Financial stocks led the markets on the downward path, with private banks witnessing cuts ranging from 3 to 15 per cent. The Bank Nifty saw a drop of 415 points at 26,757.
Apart from the weekly option expiry, which was rather a technical reason for the drop, fears had emerged in the market that further bad news was in store from real estate sector, as sluggish sales had been making even the best of the companies ending up not being able to honour its commitments to the banks. Private sector banks have high exposure to the real estate sector, both at the company and the retail levels.
The flight of the bulls was helped along by the US Federal Reserve, which had remained non-committal on further cuts or otherwise in rates, even though it had brought them down at this week’s meeting. The markets often take a cue on which way the economy is likely to move from forward-looking statements of the Fed. Also, there was no indication from the Fed whether it would be as aggressive as the European Commercial Bank, which had announced restarting its quantitative easing programme. Under the programme, central banks buy up government bonds or other financial assets in large numbers in order to inject liquidity into the markets. Foreign Institutional Investors are affected by any policy in this regard, which in turn affects the domestic markets.
The market breadth – number of shares in green or red -- which had been a positive point for bulls -- was on Thursday in favour of the bears, with drops in those stocks showing red being deeper.
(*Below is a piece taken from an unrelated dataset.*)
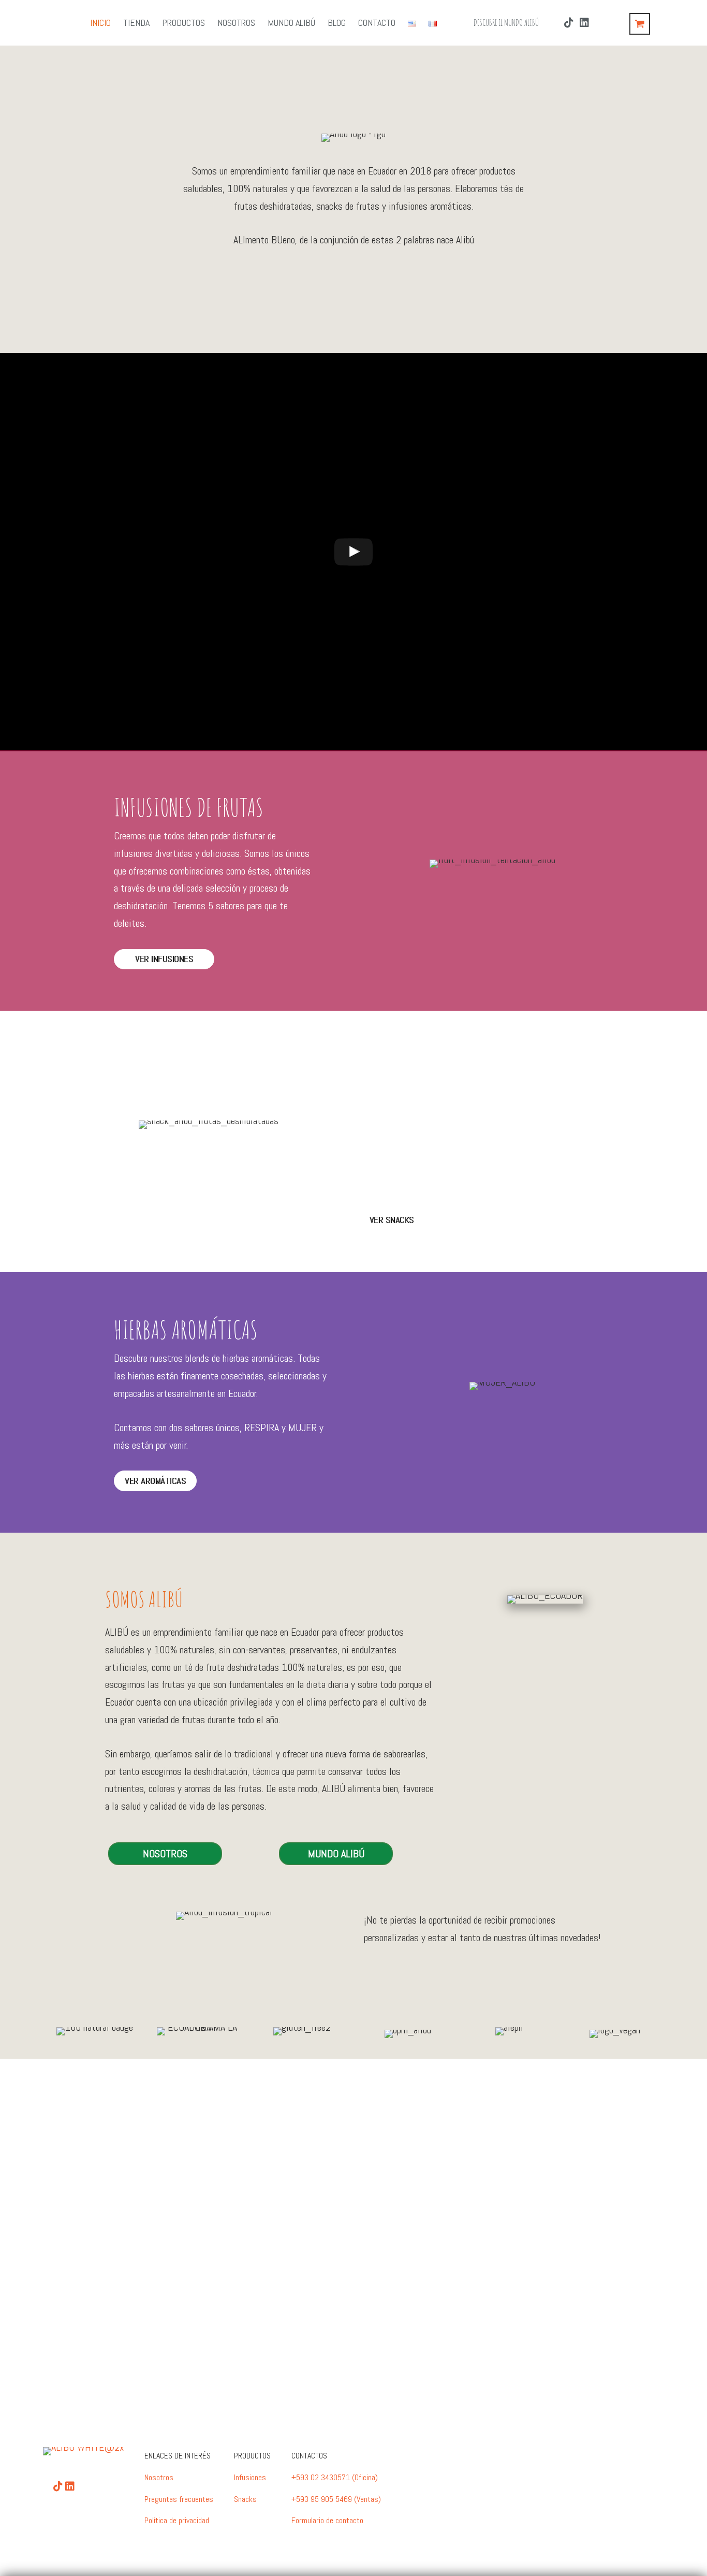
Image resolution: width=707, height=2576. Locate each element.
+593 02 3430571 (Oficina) (334, 2477)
Dalal Street, which had been expecting the GST council to make cuts in a few rates, has reconciled to the fact that the meeting to be held on Friday was unlikely to yield any major push, given the fact that the central government is not keen to use any fiscal measures to push growth. The volatility in the market is likely to remain in the market with a negative bias – or in other words, stock prices are likely to still decline in the short term, before any consolidation is seen.